◆ **WHAT NEEDS TO BE DONE**:
Each line from the one with "900x730 pixels. Task: Open" through the last line below must be written out exactly. Do not copy pictures.

===== DATASET

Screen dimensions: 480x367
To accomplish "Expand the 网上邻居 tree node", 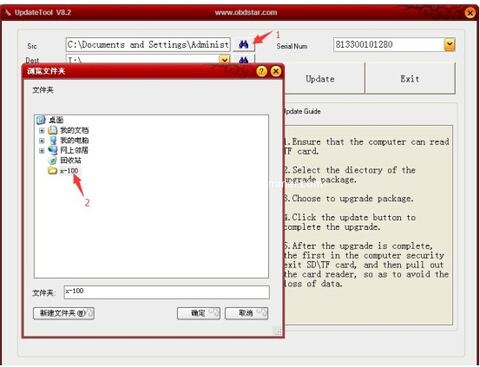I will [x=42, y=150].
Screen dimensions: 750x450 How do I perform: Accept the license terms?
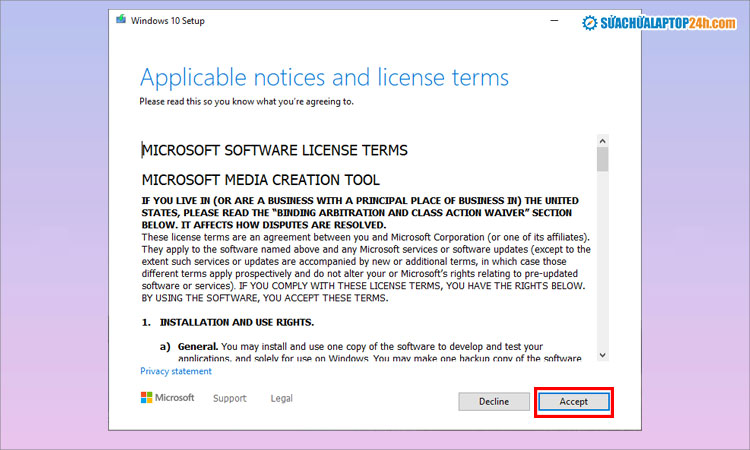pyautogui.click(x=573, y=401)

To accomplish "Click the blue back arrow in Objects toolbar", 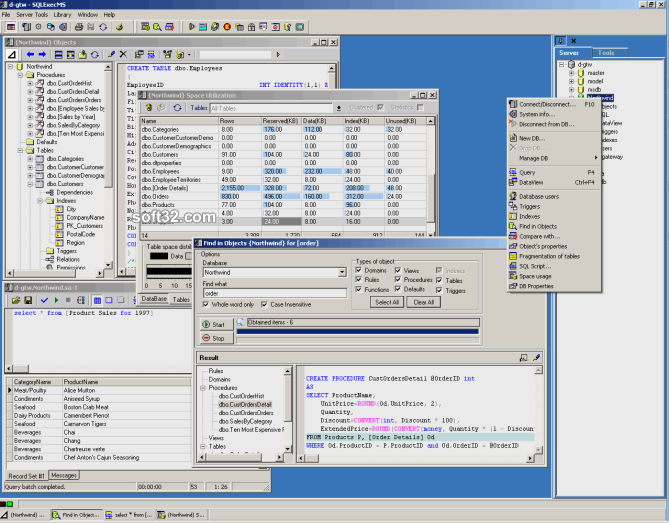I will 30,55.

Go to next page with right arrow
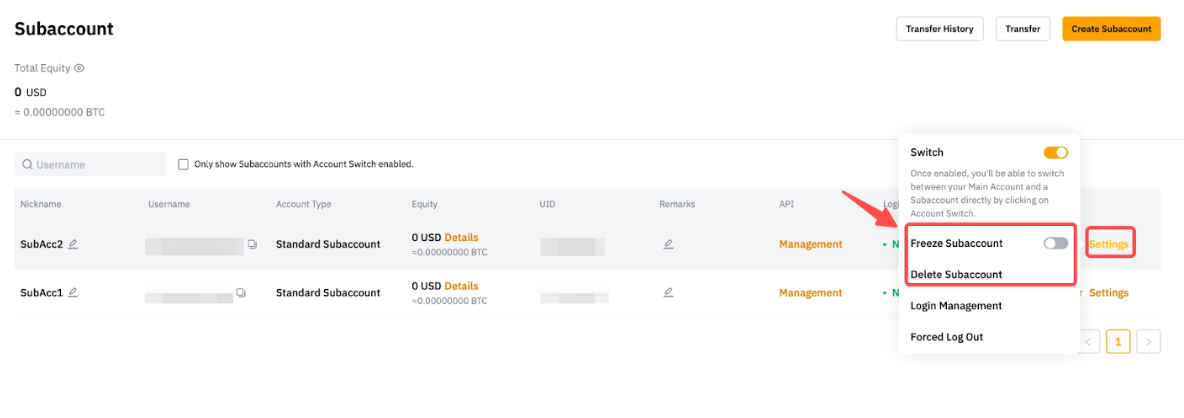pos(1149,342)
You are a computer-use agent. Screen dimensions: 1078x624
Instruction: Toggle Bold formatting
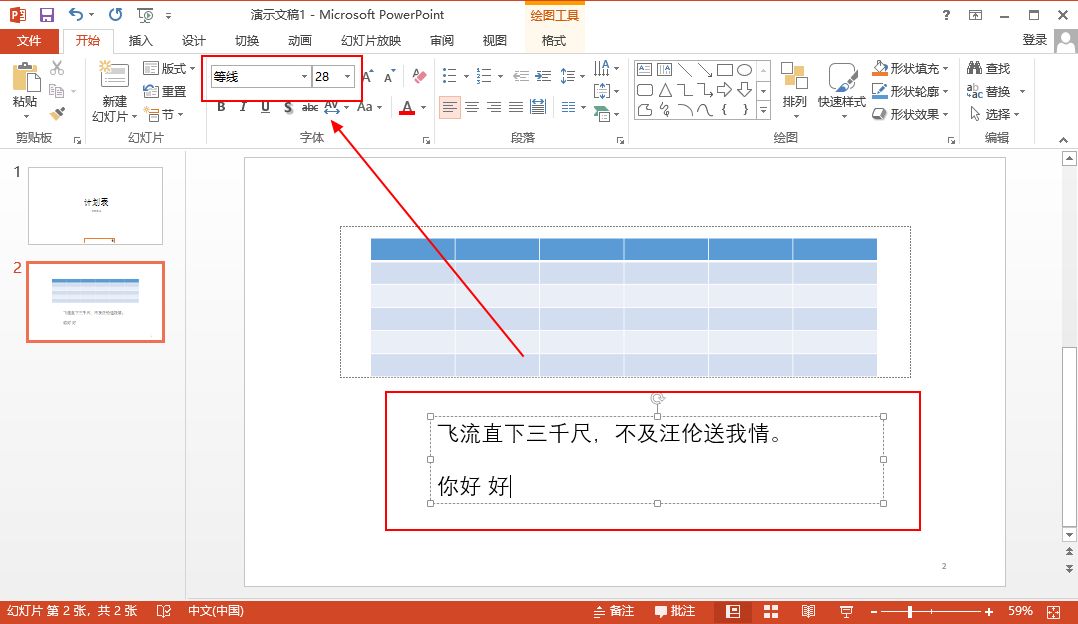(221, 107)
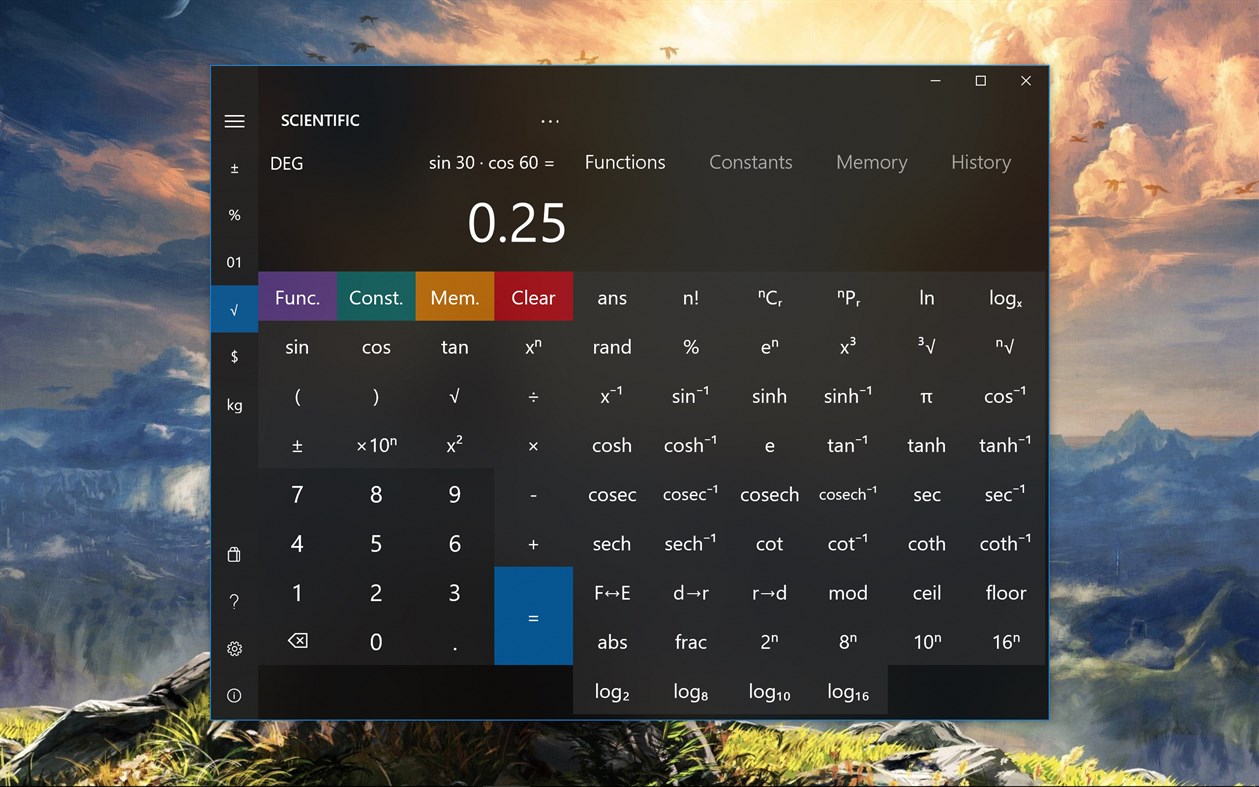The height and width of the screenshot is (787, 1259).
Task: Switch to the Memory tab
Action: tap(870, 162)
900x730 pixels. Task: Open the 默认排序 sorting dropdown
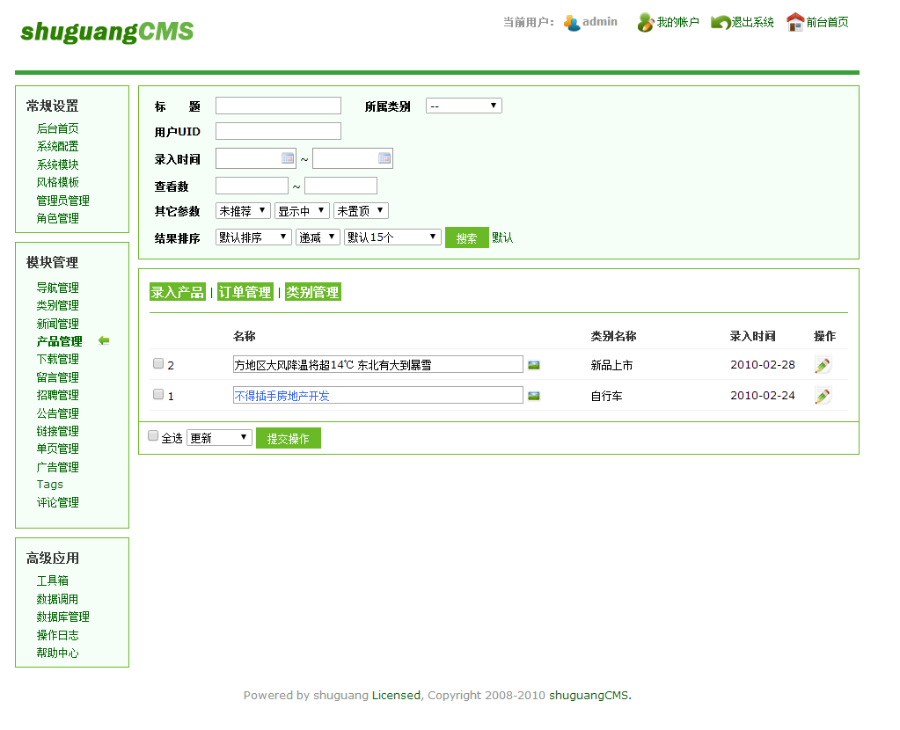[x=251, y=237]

==========

◆ **FINISHED EXERCISE**:
900x730 pixels. Task: Open the 默认排序 sorting dropdown
[x=251, y=237]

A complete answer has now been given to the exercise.